“Although the film is occasionally slow and might have been a bit better had it been trimmed here and there, the bottom line is that it is compelling and hard to stop watching.”
by Martin Hafer
I watch a lot of Chinese films, but it’s the first documentary about the country’s online problems I’ve seen. I was also surprised just how much I enjoyed watching–especially since I really expected to hate it. After all, when I read that it was about internet addiction in-patient programs, I thought this was utterly ridiculous. I just couldn’t see the internet as being comparable to alcohol or heroin. But, the film surprised me and I think many parents would benefit from watching it.
The film is set in a military bootcamp-style facility for teens 13-18 that also provides psychotherapy for the child as well as the family. What really surprised me, however, is that there are currently about 400 of them in China!! Apparently, economic success and opening up their culture has brought about some problems–and kids who drop out of school and spend practically all their time in internet cafes is on the rise. Each resident stays about 90 days and the film crew are allowed access to both the residents and staff–and even some of the family psychotherapy sessions.
As I said already, at first I thought this all was overblown. After all, it’s normal for teens to love the internet and putting them into an in-patient program sounds ridiculous–and I felt very uncomfortable when I saw them medicating these patients. However, my mind slowly changed as I watched Web Junkie. These kids almost all saw that they had no problem…even though some of them admitted to doing some pretty insane things in order to play online games.

[Information provided]
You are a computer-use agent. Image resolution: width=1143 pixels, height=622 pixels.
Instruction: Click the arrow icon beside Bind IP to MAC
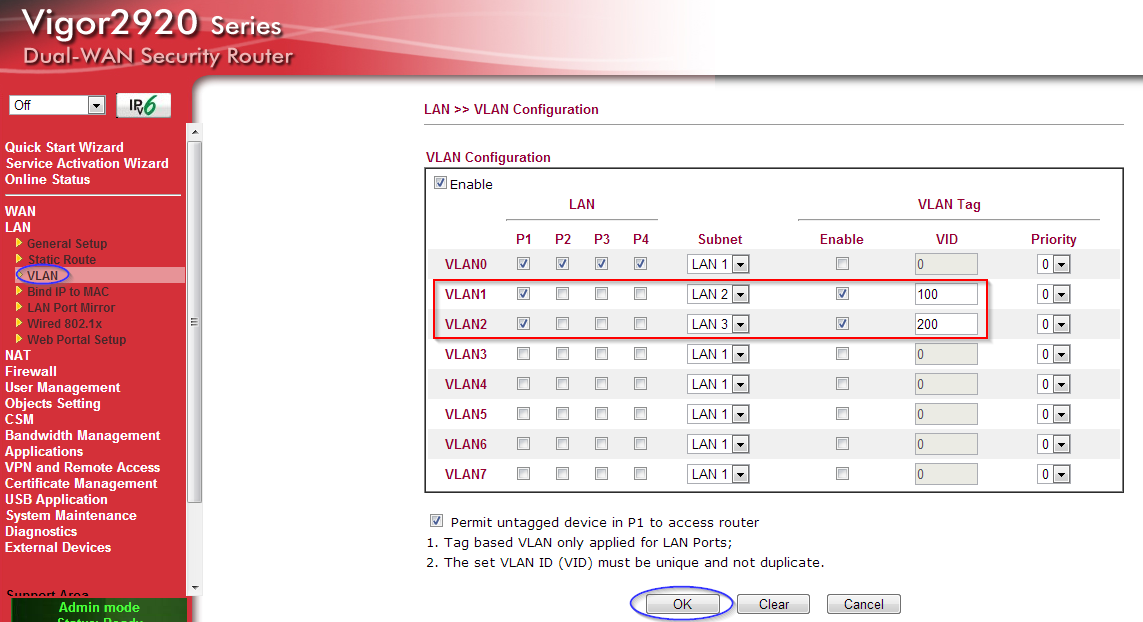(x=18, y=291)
---
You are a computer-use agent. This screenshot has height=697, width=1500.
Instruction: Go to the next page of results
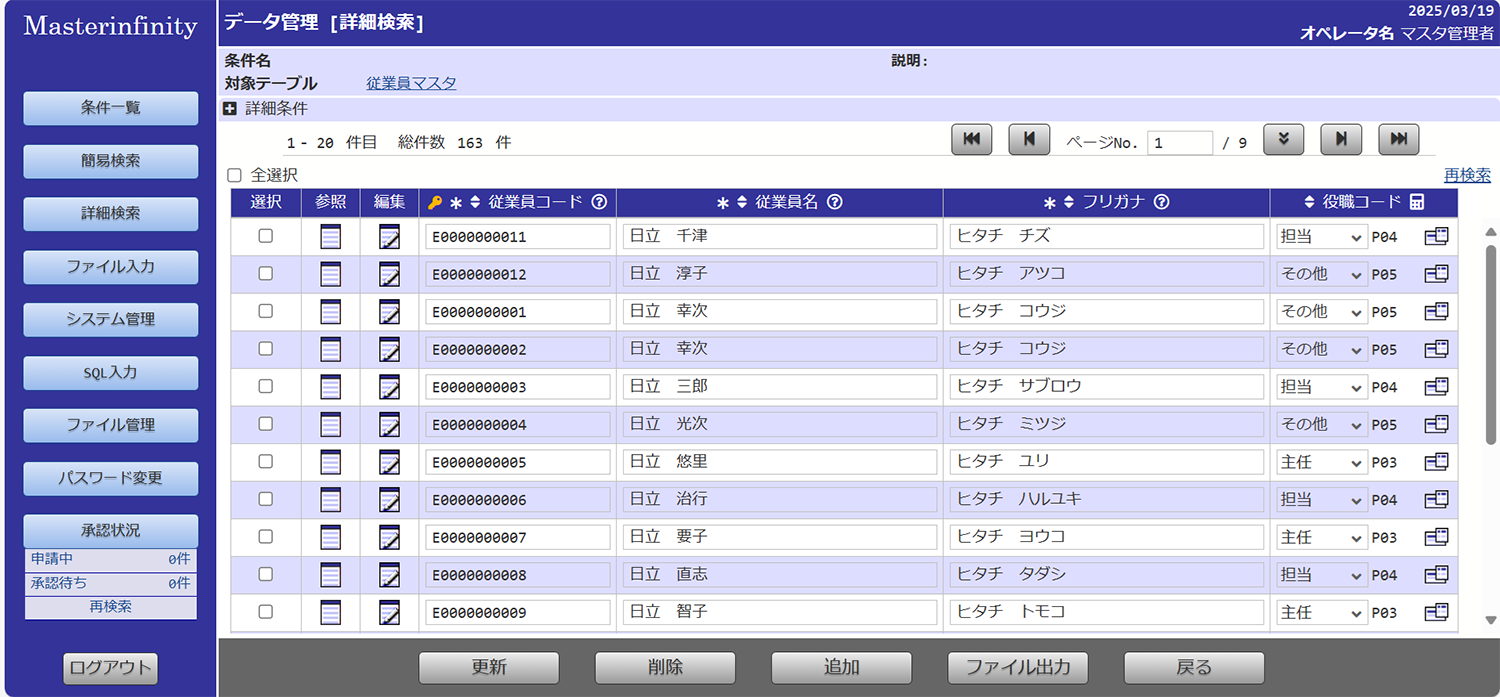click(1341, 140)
==
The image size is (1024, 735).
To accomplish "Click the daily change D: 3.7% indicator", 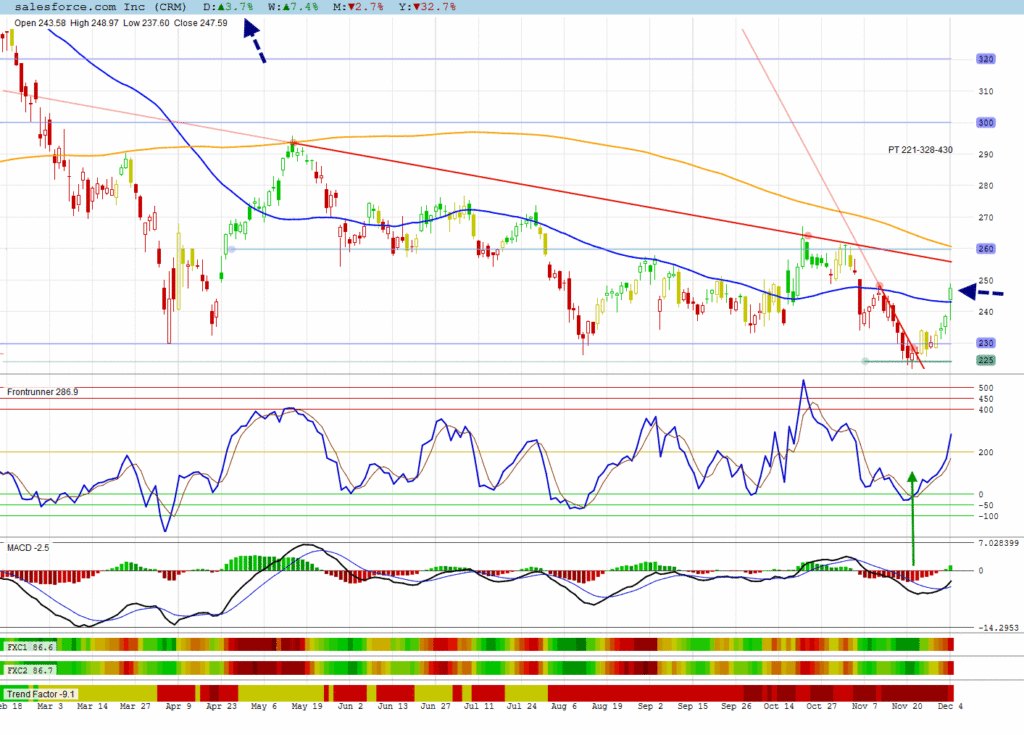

[Work to be completed] Please transcribe the film review from "The film is set" up to and including "family psychotherapy sessions.". The records aren't needed here.

[Exercise response]
The film is set in a military bootcamp-style facility for teens 13-18 that also provides psychotherapy for the child as well as the family. What really surprised me, however, is that there are currently about 400 of them in China!! Apparently, economic success and opening up their culture has brought about some problems–and kids who drop out of school and spend practically all their time in internet cafes is on the rise. Each resident stays about 90 days and the film crew are allowed access to both the residents and staff–and even some of the family psychotherapy sessions.